By Keith Weir and Rhys Jones
15 March 2010 @ 06:10 pm BST

LONDON - Prime Minister Gordon Brown on Monday condemned a planned strike by British Airways cabin crew, putting himself on a collision course with his main union backers weeks before an election.

Brown, who is battling to maintain Labour's 13-year-grip on power in an election expected on May 6, said the seven-day strike was "unjustified and deplorable" and should be cancelled.

The Unite union that has called the strike is the largest financial backer of Brown's Labour party and its political director, Charlie Whelan, was once Brown's spokesman.

"It's the wrong time, it's unjustified, it's deplorable, we should not have a strike. It's not in the company's interest, it's not in the workers' interest and it's certainly not in the national interest," Brown told BBC Radio.

"I hope that this strike will be called off," he said in an interview on the Woman's Hour programme.

Most BA cabin crew plan a three-day strike starting next Saturday, followed by a four-day walkout from March 27, jeopardising Easter holiday plans for thousands of travellers.

BA on Monday said it aimed to fly around 45,000 customers a day during the first stoppage, roughly 60 percent of those booked to fly on those days, with short haul services at Heathrow and Gatwick likely to be worst hit.

It also said the majority of flights spanning the second strike period would remain in the schedule and that it would provide an update after the first strike period had ended.

BA has trained other staff to fill in as cabin crew during the strike, and has said it will hire 22 fully-crewed planes from charter companies to help run flights from Heathrow.

BA's shares closed 0.1 percent down at 235.5 pence, valuing the company at around 2.7 billion pounds.

Unite last week said it was 10 million pounds away from reaching a settlement with BA -- half the amount analysts expect BA to lose per day if the strikes go ahead.

CONSERVATIVE ATTACK

The opposition Conservatives, their opinion poll lead shrinking in recent surveys, accused Brown of hypocrisy.

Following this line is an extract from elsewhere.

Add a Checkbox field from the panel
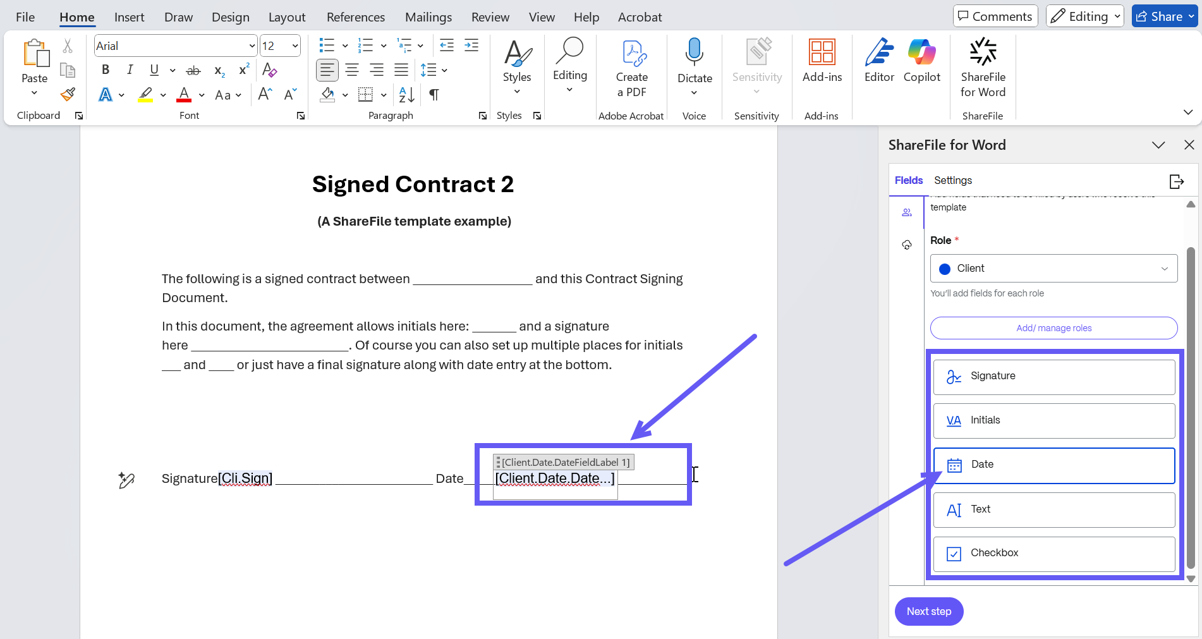The height and width of the screenshot is (639, 1202). [1053, 554]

"He (Gordon Brown) can't condemn the strike whilst at the same time taking money from the strikers' union," their finance spokesman George Osborne told a business summit.

"In the end it's a question of leadership for Gordon Brown. He has to cut off the links with the Unite union."

Transport Secretary Andrew Adonis said that attempts to politicise the dispute would make it harder to resolve.

"This is an industrial dispute, not a political dispute," Adonis told the upper House of Lords. Adonis said on Sunday that the strike threatened BA's existence.

The Labour party was founded by the trade union movement, which remains its main financial backer, but the unions are far less powerful than in the 1970s, when they used to hold regular policy meetings with Labour.

The prime minister's spokesman declined to comment on reports that Brown had called Unite joint general secretary Tony Woodley over the weekend to discuss solutions to the strike.

Woodley on Monday said politicians were using the unions as a scapegoat in the dispute.

"I don't blame our PM for trying to help bring together parties to resolve the dispute," he said in a statement.

"But it is rather unfortunate that politicians of all parties always want to kick the unions and kick the employees, when in actual fact it's my members who've been kicked here."